→ **YOUR OBJECTIVE**:
Search the listing below for the line containing "Identify the click". From there through the line containing "How Elon Musk", transcribe every line exactly, both ends included.
************
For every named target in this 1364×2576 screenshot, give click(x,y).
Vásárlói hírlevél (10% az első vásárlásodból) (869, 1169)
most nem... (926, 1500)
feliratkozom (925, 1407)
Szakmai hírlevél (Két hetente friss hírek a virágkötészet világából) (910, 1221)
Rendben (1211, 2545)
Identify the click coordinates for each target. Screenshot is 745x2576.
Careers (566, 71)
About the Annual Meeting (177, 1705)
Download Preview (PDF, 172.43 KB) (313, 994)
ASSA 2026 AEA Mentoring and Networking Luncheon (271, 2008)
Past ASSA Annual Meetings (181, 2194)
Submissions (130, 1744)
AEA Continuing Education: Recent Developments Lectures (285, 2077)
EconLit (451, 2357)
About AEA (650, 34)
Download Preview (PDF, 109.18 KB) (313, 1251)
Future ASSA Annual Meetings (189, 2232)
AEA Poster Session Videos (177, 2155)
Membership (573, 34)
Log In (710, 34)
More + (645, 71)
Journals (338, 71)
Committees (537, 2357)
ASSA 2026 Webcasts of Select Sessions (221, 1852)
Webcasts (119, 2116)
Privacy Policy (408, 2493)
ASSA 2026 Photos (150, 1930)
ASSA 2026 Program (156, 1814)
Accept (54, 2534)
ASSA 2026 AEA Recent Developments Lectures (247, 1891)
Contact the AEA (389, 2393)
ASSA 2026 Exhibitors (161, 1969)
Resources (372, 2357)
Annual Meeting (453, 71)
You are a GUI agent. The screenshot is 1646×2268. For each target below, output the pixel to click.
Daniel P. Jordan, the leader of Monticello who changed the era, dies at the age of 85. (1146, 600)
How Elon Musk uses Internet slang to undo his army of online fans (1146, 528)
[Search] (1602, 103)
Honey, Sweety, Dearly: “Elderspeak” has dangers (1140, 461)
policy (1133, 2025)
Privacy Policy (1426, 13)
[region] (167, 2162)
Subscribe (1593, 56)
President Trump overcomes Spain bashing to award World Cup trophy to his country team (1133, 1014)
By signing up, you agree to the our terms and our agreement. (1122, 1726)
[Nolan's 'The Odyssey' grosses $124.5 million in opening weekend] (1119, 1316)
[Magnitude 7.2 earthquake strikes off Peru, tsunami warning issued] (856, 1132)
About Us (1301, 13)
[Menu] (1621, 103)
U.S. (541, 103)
************
→ **SOLVED EXERCISE**:
Identify the click coordinates for each target. Screenshot is 745x2576.
Careers (566, 71)
About the Annual Meeting (177, 1705)
Download Preview (PDF, 172.43 KB) (313, 994)
ASSA 2026 AEA Mentoring and Networking Luncheon (271, 2008)
Past ASSA Annual Meetings (181, 2194)
Submissions (130, 1744)
AEA Continuing Education: Recent Developments Lectures (285, 2077)
EconLit (451, 2357)
About AEA (650, 34)
Download Preview (PDF, 109.18 KB) (313, 1251)
Future ASSA Annual Meetings (189, 2232)
AEA Poster Session Videos (177, 2155)
Membership (573, 34)
Log In (710, 34)
More + (645, 71)
Journals (338, 71)
Committees (537, 2357)
ASSA 2026 Webcasts of Select Sessions (221, 1852)
Webcasts (119, 2116)
Privacy Policy (408, 2493)
ASSA 2026 Photos (150, 1930)
ASSA 2026 Program (156, 1814)
Accept (54, 2534)
ASSA 2026 AEA Recent Developments Lectures (247, 1891)
Contact the AEA (389, 2393)
ASSA 2026 Exhibitors (161, 1969)
Resources (372, 2357)
Annual Meeting (453, 71)
You are a GUI agent. The screenshot is 1646×2268. For each target below, output the pixel to click.
Daniel P. Jordan, the leader of Monticello who changed the era, dies at the age of 85. (1146, 600)
How Elon Musk uses Internet slang to undo his army of online fans (1146, 528)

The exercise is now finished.